This post is part of a ten-post series I’m sharing about the life and loss of our son, Afton. Click here to read more of Afton’s story.
I’m a jewelry minimalist. I wear my wedding ring, “pearl” earrings, and maybe a necklace on fancy occasions. But this year for Christmas, Bjork surprised me: jewelry!
I lifted the red velvet box open and found a necklace laying inside. “It’s a mother’s necklace,” Bjork explained. The diamond was in the position for the 4th month of the year – April. Of course. The month that Afton was due. It was beautiful, simple, perfect. The clasp was a little tricky, so I asked Bjork put it on for me. As he lifted my hair and secured the clasp, I literally said: gosh, this feels like a movie… like foreshadowing, doesn’t it?
I wore my necklace for four blissful days. And then our world collapsed.
I cried as I hurried to put my wedding ring, my earrings, and my now precious necklace into a little plastic cup in preparation for the c-section. I handed it off to Bjork as they started wheeling my bed out of the room. It felt all wrong; I needed more time with this baby. I needed to be wearing that necklace.
When Bjork finally got into the operating room, he grabbed my hand through the tangle of monitor cords and opened his other palm to show me: he was holding the necklace. He held that necklace all through Afton’s birth. And twelve hours later, with the necklace back on, I held my baby in that chair in the NICU, and I remember little else in that moment but our touching skin, our mirrored heartbeats, and my necklace as a perfect companion to his little hand on my chest.

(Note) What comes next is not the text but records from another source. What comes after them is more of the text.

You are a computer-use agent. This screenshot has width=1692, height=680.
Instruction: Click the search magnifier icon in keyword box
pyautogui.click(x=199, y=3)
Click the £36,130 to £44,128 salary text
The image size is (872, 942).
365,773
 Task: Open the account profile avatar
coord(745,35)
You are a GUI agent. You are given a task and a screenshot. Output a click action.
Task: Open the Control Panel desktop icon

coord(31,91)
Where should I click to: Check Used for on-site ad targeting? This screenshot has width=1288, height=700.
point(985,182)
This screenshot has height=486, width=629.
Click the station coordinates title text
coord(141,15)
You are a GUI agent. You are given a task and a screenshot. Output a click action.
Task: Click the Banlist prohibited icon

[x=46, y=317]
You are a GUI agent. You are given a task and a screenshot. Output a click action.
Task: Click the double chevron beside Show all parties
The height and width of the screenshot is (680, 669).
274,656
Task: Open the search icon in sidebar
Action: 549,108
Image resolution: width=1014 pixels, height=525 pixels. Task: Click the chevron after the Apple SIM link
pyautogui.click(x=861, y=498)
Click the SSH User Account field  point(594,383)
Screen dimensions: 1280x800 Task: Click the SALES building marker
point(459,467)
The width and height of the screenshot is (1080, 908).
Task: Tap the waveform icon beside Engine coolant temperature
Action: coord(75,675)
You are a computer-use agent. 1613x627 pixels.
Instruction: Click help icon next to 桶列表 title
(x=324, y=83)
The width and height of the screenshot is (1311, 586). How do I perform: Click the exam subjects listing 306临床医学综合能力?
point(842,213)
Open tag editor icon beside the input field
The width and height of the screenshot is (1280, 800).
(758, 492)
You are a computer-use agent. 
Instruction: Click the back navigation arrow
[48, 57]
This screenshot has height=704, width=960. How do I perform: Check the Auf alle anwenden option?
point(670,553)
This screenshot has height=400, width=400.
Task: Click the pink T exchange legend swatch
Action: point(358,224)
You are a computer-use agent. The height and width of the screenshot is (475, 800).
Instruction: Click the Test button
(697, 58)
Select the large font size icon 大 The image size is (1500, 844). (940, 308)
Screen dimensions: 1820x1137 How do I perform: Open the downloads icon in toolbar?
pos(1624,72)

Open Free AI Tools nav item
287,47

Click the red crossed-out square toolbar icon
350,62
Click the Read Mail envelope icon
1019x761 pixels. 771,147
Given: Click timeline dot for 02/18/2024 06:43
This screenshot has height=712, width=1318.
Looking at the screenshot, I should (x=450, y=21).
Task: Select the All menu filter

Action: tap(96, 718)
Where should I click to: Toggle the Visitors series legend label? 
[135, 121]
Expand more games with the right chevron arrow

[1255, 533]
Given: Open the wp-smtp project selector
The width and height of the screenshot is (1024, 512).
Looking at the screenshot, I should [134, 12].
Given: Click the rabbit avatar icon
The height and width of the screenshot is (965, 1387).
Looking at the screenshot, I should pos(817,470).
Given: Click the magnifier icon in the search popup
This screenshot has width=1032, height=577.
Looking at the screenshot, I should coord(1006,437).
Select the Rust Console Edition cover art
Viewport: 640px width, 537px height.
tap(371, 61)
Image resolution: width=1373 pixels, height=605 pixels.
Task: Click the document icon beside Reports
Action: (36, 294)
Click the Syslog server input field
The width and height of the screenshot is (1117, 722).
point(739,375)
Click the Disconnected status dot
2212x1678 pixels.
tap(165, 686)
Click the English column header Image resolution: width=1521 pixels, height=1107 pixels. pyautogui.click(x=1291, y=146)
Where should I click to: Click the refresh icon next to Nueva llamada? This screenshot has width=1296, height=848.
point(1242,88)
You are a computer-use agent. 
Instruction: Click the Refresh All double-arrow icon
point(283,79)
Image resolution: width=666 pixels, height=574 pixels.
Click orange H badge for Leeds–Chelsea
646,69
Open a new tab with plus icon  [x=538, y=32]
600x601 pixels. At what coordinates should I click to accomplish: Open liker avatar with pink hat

It’s only been 19 days, but time is swift. When I look at pictures of our last hours with Afton, I now have to squeeze my eyes shut so I can imagine exactly how warm he was, and exactly what his fingers felt like, and exactly how fast his heart was beating. How did it feel again? EXACTLY how did it feel? Please, Time, just give me this one vivid memory. In my most desperate moments, I hold the necklace and Afton feels just a little more real. Like it was all as sweet and hard and holy as those deep parts of my memories tell me that it was.
I’m still a jewelry minimalist, but my collection has gained one perfect, permanent piece.